Drawing on the Right Side of the Brain

2019-05-10

Some starter notes on Drawing on the Right Side of the Brain.

The book will gradually cover the five perceptual skills of drawing: the perception of

  • edges (chapter 6)
  • spaces (chapter 7)
  • relationships (perspective and proportion)
  • lights and shadows (shading)
  • the whole (gestalt)

The first 90 pages talks about the brain, biases, childhood, and makes a point by getting the reader to draw something from an upside-down reference: because you draw what you saw, and not what you thought you saw (i.e. face, eye, ear), you ended up surprising yourself with a better drawing. We’re inching closer to the way the artist “sees”.

We then start getting into the instruction where one of the exercises is to draw your fist, but without looking at the paper as you draw. This is called pure contour drawing, and hence the first lesson:

pure contour drawing has introduced you to the first component skill of drawing: the perception of edges

In drawing, and edge is always a shared boundary, i.e. where two things come together.

What is drawing?
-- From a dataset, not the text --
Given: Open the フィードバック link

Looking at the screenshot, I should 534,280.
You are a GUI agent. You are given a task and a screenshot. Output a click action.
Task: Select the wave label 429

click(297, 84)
Simply, copying what you see. Or not so simply, copying the 3D image behind the imaginary “picture plane” (like a glass window) on the plane in 2D, so you’re copying what you see on the “plane” on flat drawing paper.

After drawing a bunch of pictures of our non-drawing hand to get the edges nailed down, we next look at (negative) space.

The trick is to correctly size your first shape (aka “basic unit”) as it controls the subsequent sizes of everything else on the canvas. You might use your hands or pencil as a viewfinder.